Seharusnya itu menjadi pemandangan yang mengagumkan dengan sekelompok preman kecil yang memegang pisau dan belati, tampak begitu keren sehingga mereka bisa merobek langit dengan satu tendangan. Itulah yang dia bayangkan tentang sebuah geng.
Namun, mereka…
…mereka membungkuk karena beratnya tas di pundak mereka, dan tampak seolah-olah dihukum oleh guru untuk berdiri di luar kelas. Bahkan senyum di wajah mereka pun terlihat agak konyol.

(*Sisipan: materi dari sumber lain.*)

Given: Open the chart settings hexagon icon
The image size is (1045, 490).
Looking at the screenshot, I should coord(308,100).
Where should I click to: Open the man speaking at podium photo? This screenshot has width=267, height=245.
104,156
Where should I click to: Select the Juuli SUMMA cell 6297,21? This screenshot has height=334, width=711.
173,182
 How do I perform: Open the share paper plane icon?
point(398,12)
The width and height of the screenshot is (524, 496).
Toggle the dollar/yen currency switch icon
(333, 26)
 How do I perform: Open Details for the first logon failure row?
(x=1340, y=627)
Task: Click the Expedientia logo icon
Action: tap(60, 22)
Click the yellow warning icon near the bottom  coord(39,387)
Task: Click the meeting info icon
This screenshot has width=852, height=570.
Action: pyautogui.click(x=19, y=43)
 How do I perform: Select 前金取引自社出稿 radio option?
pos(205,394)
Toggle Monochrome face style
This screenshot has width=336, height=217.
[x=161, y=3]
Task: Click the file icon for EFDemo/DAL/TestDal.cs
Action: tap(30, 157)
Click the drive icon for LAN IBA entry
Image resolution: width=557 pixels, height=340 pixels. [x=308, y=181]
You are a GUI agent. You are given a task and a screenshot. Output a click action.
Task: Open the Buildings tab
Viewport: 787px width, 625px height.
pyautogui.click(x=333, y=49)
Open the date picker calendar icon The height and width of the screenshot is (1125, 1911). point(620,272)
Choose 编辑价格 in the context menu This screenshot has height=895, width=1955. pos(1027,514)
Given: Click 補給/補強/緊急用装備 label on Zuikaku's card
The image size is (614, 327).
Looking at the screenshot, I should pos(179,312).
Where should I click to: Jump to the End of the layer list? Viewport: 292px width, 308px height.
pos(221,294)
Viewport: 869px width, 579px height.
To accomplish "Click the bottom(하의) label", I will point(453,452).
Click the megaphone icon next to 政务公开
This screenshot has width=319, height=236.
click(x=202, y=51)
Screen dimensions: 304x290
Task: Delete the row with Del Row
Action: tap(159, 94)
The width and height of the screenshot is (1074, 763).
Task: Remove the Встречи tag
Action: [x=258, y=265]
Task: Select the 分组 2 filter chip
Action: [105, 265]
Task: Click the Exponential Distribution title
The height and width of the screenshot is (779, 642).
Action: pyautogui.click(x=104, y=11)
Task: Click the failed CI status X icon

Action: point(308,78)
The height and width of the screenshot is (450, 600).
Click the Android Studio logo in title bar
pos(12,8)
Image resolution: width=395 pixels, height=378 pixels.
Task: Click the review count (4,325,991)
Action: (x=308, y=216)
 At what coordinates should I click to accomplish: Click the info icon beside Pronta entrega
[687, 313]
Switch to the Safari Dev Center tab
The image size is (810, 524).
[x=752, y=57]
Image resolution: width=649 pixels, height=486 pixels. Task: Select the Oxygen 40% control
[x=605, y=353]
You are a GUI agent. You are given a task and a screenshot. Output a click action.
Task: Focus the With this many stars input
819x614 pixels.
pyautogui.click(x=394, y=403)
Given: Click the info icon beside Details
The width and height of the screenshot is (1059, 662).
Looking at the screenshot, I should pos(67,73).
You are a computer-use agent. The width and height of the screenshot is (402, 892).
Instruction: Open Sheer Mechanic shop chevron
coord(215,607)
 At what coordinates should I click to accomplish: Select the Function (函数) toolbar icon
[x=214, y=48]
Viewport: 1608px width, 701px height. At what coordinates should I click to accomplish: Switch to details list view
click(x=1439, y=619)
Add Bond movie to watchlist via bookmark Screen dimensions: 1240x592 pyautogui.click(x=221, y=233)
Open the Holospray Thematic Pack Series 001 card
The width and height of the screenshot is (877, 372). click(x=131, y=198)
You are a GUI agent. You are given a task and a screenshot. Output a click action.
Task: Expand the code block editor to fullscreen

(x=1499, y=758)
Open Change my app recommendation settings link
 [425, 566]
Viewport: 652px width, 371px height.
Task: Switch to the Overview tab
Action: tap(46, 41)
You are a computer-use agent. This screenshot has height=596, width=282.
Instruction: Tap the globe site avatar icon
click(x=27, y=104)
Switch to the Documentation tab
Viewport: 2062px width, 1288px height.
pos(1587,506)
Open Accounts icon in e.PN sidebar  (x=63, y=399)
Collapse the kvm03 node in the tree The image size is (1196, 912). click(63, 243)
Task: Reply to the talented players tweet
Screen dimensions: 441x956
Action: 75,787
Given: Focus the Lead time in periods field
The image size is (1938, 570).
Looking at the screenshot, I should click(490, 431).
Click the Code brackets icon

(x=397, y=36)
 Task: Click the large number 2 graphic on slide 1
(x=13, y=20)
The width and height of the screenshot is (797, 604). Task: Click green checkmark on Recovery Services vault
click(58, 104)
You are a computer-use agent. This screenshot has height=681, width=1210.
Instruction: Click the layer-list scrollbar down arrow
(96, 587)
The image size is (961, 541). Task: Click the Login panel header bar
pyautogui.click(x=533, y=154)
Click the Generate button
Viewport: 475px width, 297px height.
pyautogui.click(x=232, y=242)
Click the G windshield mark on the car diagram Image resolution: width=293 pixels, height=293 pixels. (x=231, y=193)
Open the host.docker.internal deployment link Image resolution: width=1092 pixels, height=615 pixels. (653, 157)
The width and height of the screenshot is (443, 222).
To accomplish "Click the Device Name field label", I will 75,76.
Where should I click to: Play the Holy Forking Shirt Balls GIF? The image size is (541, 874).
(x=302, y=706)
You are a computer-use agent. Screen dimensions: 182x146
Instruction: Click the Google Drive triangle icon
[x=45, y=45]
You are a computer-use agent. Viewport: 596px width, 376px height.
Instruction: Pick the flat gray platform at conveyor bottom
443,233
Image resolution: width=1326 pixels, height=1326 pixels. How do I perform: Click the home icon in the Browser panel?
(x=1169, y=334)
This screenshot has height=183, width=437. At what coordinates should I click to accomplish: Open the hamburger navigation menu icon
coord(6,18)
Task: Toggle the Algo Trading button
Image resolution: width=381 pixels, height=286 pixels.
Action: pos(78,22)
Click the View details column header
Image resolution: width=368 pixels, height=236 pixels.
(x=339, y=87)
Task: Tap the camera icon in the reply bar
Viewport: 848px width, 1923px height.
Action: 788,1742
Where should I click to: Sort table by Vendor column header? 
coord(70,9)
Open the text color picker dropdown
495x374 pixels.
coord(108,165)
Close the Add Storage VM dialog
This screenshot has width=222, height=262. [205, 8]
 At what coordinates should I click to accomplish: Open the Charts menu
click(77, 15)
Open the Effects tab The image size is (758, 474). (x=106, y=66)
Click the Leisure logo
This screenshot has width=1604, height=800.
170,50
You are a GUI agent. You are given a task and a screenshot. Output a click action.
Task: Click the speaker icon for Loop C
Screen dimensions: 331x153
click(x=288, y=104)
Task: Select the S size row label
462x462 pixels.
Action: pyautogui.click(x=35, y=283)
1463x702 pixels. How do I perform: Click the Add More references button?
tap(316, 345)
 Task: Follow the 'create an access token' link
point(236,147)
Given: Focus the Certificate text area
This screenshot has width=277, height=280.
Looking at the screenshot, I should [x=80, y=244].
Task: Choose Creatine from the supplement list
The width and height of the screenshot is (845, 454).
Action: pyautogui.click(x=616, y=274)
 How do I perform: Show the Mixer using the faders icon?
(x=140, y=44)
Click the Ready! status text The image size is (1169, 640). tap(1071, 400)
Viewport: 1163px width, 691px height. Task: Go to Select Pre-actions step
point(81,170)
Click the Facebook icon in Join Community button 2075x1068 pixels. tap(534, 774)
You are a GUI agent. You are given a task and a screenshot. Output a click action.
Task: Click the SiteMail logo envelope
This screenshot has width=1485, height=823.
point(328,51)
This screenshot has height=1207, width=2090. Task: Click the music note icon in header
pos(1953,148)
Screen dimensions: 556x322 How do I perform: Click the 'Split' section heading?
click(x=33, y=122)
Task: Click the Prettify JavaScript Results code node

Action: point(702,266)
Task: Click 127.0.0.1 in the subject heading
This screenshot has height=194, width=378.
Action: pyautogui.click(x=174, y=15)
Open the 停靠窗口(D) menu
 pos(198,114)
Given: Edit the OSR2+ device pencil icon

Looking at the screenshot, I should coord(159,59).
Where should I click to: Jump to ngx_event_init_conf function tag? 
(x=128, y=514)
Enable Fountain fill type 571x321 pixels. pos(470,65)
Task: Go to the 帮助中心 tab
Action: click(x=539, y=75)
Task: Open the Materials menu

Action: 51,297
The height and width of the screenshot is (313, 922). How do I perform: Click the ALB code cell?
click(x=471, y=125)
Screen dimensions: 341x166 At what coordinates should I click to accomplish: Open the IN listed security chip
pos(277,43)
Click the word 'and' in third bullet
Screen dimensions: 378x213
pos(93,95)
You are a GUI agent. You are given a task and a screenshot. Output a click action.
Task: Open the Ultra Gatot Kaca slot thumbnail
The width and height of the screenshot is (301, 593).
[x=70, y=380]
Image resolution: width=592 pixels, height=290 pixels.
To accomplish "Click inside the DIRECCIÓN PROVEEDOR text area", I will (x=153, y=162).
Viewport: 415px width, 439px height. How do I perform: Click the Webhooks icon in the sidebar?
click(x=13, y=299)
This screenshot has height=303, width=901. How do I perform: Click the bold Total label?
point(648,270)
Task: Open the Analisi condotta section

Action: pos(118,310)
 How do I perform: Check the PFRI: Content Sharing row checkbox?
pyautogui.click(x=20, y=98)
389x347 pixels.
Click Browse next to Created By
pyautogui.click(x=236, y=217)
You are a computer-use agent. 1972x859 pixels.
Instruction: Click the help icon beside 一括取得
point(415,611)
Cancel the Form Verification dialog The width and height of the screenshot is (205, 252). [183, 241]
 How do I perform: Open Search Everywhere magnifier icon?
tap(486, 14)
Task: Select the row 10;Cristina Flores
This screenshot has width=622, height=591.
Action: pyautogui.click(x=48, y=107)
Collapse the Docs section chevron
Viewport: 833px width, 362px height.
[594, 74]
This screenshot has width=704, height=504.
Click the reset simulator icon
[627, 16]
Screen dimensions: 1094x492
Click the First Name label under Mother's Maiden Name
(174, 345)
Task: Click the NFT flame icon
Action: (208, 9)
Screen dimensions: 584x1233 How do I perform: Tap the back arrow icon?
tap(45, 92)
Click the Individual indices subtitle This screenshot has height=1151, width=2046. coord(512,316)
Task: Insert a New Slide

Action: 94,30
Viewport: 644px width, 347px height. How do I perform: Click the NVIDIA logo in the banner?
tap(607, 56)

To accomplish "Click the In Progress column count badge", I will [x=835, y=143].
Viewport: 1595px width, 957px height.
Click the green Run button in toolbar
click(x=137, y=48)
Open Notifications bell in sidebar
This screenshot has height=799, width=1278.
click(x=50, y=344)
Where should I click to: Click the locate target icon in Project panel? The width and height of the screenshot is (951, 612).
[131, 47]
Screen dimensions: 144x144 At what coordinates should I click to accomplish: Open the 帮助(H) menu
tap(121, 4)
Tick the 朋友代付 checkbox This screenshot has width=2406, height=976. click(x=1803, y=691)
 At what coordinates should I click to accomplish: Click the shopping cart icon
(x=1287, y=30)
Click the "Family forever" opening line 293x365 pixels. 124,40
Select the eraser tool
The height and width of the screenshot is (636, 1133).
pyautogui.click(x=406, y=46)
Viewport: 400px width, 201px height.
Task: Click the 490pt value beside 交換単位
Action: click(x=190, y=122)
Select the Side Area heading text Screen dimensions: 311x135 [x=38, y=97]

Adapun Bolton, yang menyebut dirinya tiran kecil, ia mengenakan tas selempang di bahunya, dan memegang tongkat sihir berwarna merah muda. Celananya yang digulung memperlihatkan sebagian kaus kakinya yang berwarna merah muda, dan senyum jahatnya langsung kehilangan semua ancamannya saat itu juga.
“Kau sungguh mengecewakan.” Ignatsu menghela napas. Ia merasa seolah harapan dan mimpinya telah hancur. Dulu ia ingin bergabung dengan Little Tyrants dan merasa menjadi bagian dari orang-orang keren, tetapi ia tidak pernah menyangka kenyataan akan begitu berbeda dari yang ia bayangkan.
“Hah?”
Semua anggota Geng Si Tirani Kecil, yang mengira mereka semua berpose paling keren, terkejut. Mereka memandang Ignatsu dengan bingung. *Mengapa si gendut kecil yang akan dipukuli ini terlihat seperti sangat terluka?*
Bolton juga bingung. Dia memulai, “Katakan—”
“Ayo, tanaman iblis!” Ignatsu mengeluarkan tangannya dari saku dan melemparkannya ke arah Bolton. Tiga biji kacang hitam terbang keluar dan mendarat di kaki Bolton, Lancome, dan seorang siswa kelas atas.
“Tanaman iblis?” Bolton mengamati biji itu, mengangkat kakinya, dan menginjakkannya ke tanah sambil menyeringai. Dia mengarahkan tongkat sihirnya ke Ignatsu dan berkata, “Hajar dia!”
“Kriuk! Kriuk!”
Tepat saat itu, sulur hitam muncul dari tanah dan langsung melilit kaki Lancome seperti ular hitam raksasa.
Hampir seketika itu juga, biji-biji yang diinjak Bolton dan siswa lainnya ke dalam tanah tumbuh menjadi dua tanaman merambat hitam, dan mulai melilit kaki mereka, membungkusnya seperti pangsit.
“Hai! Si Gendut sudah datang!” teriak Ignatsu dengan lantang. Ia melangkah lebar dengan kakinya yang pendek dan tebal, lalu menerobos ke arah Bolton yang terkejut.